▶ [SUPPLIED RECORDS]:
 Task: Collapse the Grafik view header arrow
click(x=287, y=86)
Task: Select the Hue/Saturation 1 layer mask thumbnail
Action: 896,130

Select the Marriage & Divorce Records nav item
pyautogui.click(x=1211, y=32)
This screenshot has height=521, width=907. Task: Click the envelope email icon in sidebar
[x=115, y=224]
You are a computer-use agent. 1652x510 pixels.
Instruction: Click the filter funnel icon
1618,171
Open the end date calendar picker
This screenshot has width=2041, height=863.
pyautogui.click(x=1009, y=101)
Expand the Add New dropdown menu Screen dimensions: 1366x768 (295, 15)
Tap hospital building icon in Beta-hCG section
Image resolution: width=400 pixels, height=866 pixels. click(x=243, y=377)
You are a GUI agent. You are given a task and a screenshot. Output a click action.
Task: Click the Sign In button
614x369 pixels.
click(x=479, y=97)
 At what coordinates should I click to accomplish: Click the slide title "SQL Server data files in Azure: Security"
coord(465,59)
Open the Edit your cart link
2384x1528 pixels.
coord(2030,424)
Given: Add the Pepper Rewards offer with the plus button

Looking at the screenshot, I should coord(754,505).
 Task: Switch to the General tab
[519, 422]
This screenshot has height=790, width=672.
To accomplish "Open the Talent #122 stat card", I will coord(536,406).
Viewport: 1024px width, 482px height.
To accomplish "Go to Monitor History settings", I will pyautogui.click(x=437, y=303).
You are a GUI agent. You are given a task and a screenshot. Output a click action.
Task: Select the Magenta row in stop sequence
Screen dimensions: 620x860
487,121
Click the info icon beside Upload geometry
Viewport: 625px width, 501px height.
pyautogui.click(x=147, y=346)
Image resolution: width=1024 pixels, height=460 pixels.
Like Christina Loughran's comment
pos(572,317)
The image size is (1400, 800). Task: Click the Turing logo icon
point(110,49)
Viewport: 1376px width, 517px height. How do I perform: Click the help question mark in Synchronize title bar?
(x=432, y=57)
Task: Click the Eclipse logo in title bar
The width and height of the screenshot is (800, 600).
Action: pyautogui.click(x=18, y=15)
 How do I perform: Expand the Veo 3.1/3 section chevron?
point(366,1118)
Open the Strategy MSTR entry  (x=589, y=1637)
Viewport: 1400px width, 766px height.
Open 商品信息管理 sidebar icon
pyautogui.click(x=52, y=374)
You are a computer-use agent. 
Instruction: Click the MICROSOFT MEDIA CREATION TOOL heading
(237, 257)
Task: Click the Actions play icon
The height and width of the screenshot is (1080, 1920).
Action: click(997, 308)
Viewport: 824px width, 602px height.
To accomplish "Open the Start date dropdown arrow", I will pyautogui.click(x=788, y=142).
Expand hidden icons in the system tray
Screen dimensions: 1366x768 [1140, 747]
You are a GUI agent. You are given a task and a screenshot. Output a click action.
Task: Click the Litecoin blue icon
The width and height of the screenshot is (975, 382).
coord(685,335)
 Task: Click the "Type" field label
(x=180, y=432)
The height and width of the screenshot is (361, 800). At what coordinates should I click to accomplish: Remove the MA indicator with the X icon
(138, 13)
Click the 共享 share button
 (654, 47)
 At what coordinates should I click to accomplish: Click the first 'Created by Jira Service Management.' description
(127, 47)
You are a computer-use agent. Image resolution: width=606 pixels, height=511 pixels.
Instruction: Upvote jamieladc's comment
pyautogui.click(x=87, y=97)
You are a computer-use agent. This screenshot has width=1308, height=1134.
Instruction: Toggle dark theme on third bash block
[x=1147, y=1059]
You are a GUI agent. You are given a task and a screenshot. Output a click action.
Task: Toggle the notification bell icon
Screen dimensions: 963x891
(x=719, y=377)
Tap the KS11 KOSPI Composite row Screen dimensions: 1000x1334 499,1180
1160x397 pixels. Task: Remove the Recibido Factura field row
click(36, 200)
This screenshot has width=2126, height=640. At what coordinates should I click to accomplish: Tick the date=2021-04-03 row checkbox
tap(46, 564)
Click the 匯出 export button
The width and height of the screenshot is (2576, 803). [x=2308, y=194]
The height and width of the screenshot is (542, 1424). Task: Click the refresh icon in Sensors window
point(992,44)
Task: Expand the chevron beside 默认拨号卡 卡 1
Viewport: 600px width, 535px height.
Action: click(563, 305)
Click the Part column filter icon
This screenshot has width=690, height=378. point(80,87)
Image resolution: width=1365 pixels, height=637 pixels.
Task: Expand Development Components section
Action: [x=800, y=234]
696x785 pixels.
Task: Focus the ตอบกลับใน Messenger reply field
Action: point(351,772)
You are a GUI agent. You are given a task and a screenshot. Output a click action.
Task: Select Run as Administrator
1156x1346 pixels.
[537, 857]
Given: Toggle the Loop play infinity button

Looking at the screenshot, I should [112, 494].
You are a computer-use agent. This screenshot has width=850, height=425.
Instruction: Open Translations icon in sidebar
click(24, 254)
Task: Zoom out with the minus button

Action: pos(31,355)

▶ [WHAT THE TASK REQUIRES]: Each line in the listing where the word "beside" is found is to be copied.

▶ [TASK RESULT]:
Click the info icon beside Upload geometry
Task: Expand the chevron beside 默认拨号卡 卡 1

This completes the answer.